Players, members and sponsors need to be included in all key decisions and given some ownership in the direction the club takes. The more they feel part of the future, the better they’ll be able to accept the present woes. And this is where the Bears step in. It is worth remembering the Brisbane Lions were fathered by the Brisbane Bears, whose disastrous formation in 1987 was overseen by a short-sighted AFL Commission.
They floundered at the bottom of the ladder for four years, implementing short-term solutions that continually frustrated the long-term goal.
Robert Walls arrived in 1991 with a commitment to the future and a simple plan to draft the best talent for as long as it took. In his first year, the club drafted poorly, with the exception of Michael McLean, and finished last. The following year it added Justin Leppitsch, Chris Scott, Craig McRae and Alastair Lynch, four players who are still having a major impact. Slowly the benefits of a long-term plan started to show on the field, with the team finishing eight in 1995, Walls’ fifth and final year.
It took Walls five tough years to build a team in Brisbane that would give it a solid enough foundation to be competitive. A further six years passed before that foundation blossomed fully when Leigh Matthews took the Lions to their first flag in 2001. It took Brisbane 11 years and four coaches to build a premiership from scratch.
Only Marcus Ashcroft, Darryl White, Shaun Hart and Michael Voss were at the club before Walls arrived, so you could argue Carlton is further advanced than the Bears. However, that’s debatable, given the Lions had already unearthed one of the AFL’s great leaders in Voss.
What is beyond debate is that Carlton is in a similar position to the Bears, circa 1990. It’s worth remembering the Bears had the benefit of draft and salary-cap concessions, plus a zone pick, each year to help them build the current team. That is not available to Carlton, further emphasising how ill-considered this decision will prove to be.
Within two years, Camporeale and perhaps Koutoufides will be the sole remnants of an era whose management style established Carlton as the most successful club of the past century.

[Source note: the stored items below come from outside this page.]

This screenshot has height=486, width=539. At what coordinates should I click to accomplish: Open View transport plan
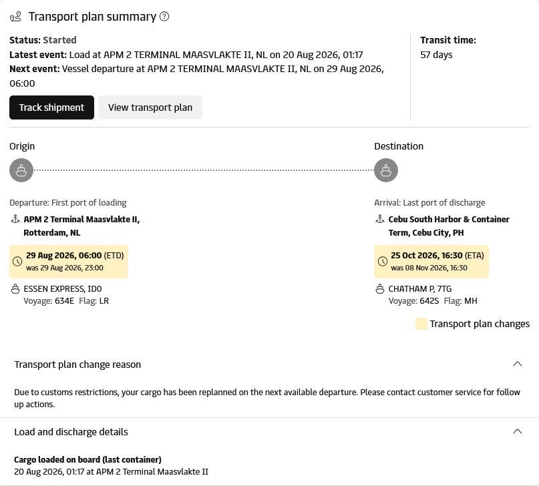pyautogui.click(x=150, y=107)
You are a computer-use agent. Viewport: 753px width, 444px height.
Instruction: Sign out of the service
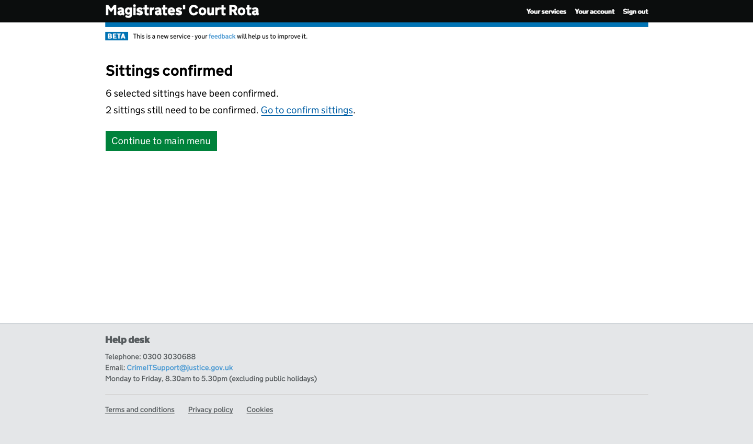(x=635, y=11)

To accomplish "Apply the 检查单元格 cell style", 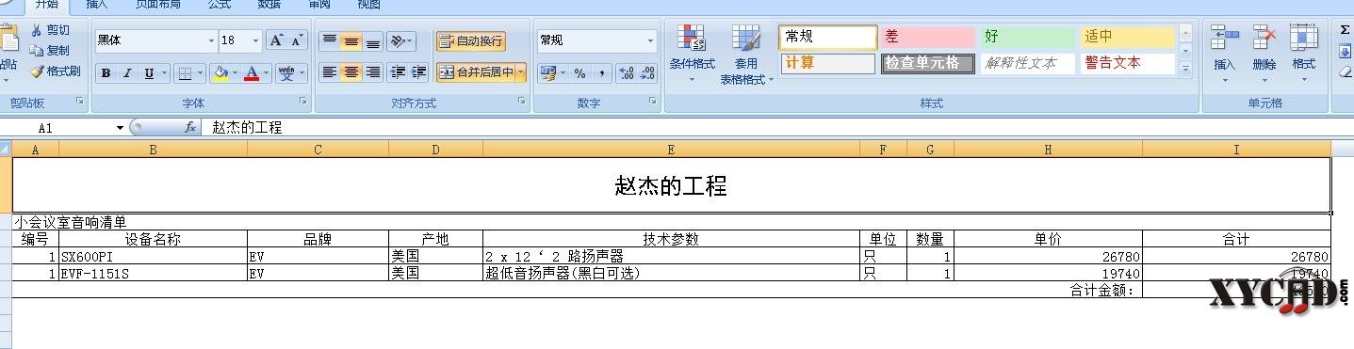I will (927, 63).
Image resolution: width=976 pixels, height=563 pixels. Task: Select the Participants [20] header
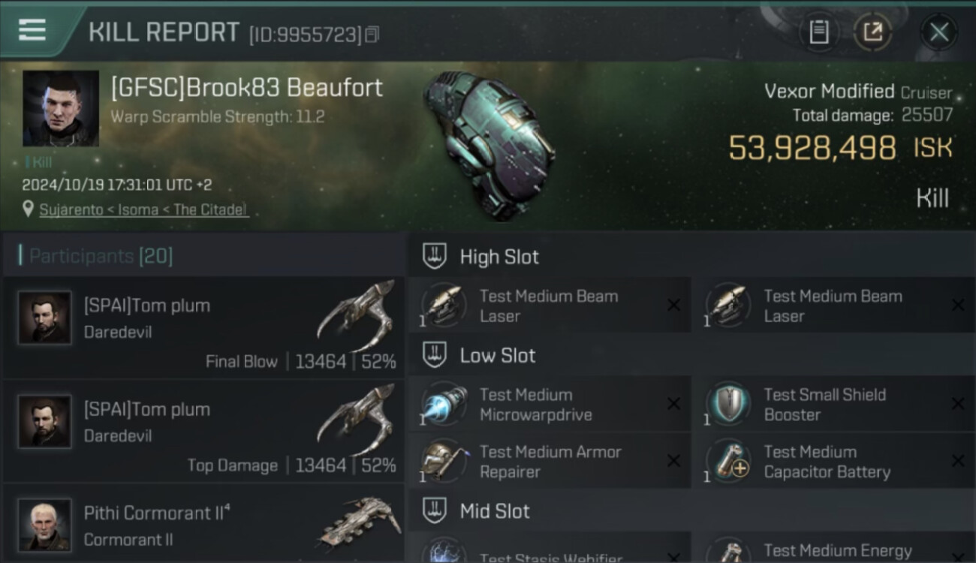tap(101, 256)
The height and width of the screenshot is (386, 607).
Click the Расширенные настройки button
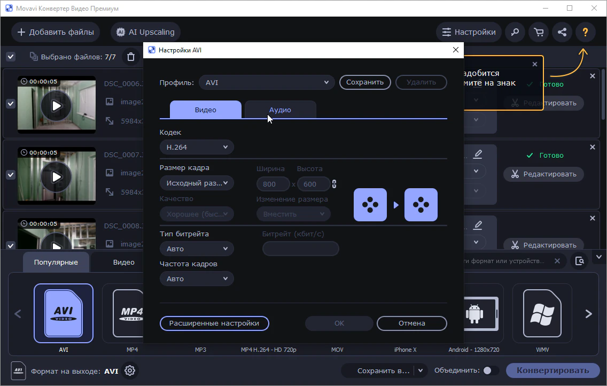[x=214, y=323]
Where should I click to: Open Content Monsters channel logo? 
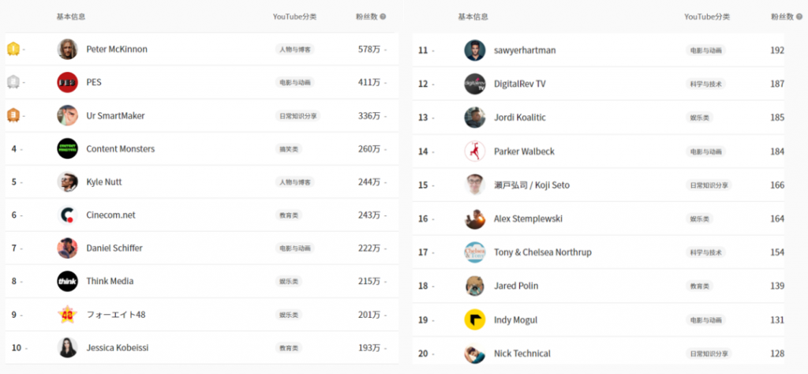point(67,148)
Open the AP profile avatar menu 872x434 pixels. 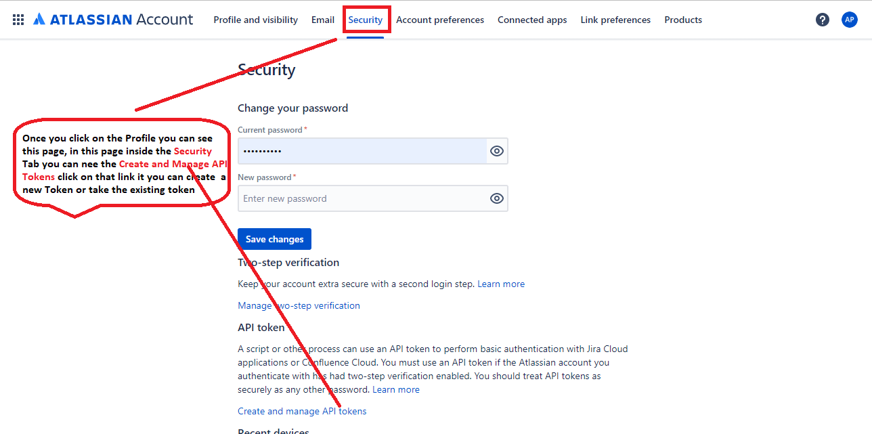pyautogui.click(x=849, y=20)
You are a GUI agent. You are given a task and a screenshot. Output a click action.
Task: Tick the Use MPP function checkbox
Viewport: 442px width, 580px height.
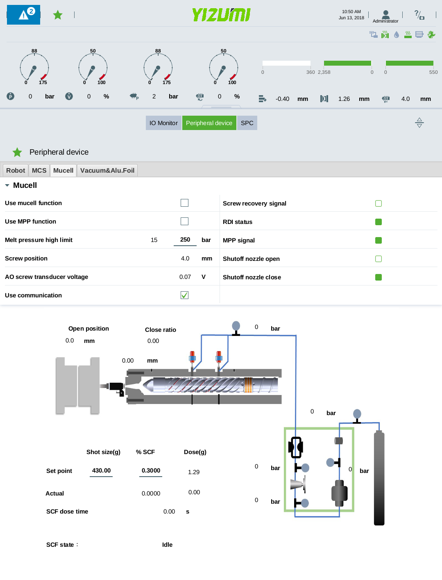point(184,221)
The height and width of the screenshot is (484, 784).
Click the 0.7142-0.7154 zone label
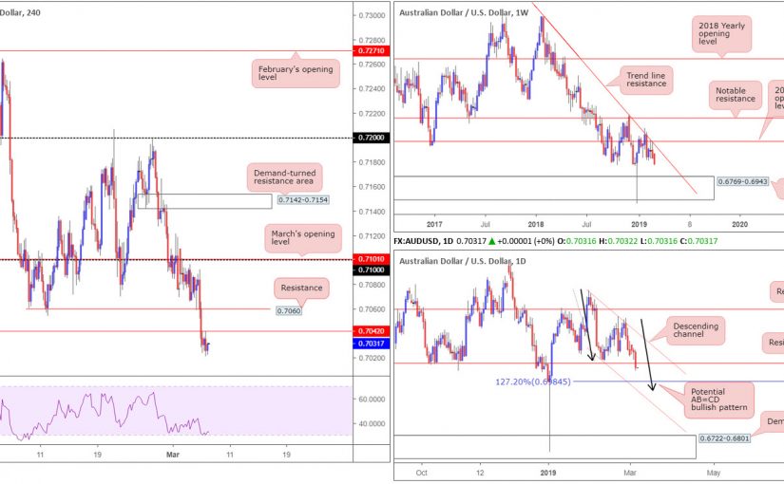(x=299, y=200)
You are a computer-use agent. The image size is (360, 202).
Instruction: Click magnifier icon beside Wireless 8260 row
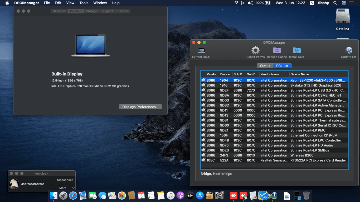tap(203, 155)
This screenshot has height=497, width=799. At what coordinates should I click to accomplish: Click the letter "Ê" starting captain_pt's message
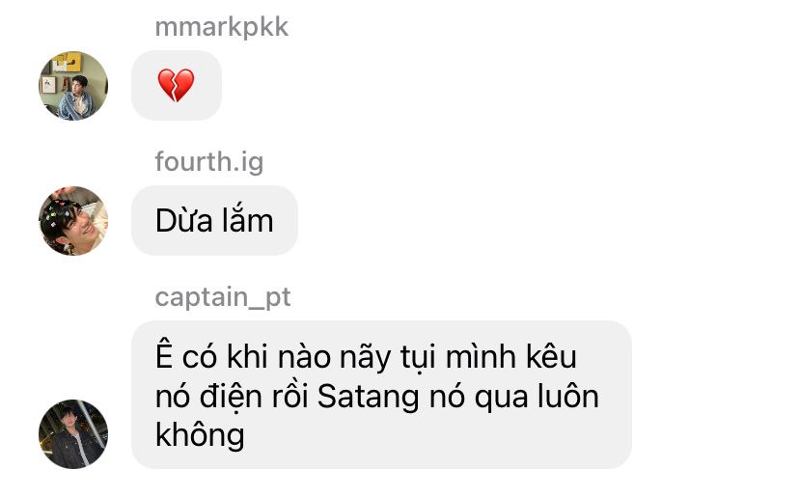point(164,355)
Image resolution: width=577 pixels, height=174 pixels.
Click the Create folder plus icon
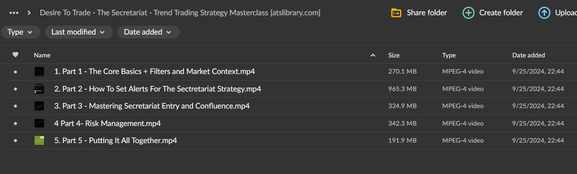coord(468,13)
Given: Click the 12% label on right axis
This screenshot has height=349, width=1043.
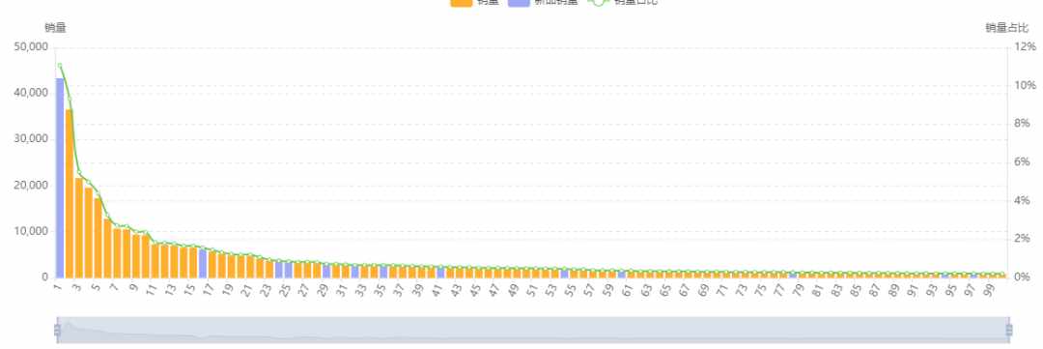Looking at the screenshot, I should pyautogui.click(x=1025, y=46).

But where drafting was once a weakness at Optus Oval, it must now become an art form. Last year, the Blues discovered that none of the players they offered up had any currency in the market, which has led to the view that perhaps two of last year’s “untouchables” – Whitnall and Camporeale – should be offered as trade bait. However, so draconian is the AFL’s penalty, it has prevented Carlton from not only being involved in the first two draft rounds, but also trading into them. That leaves it with only a player(s)-for-players(s) swap option.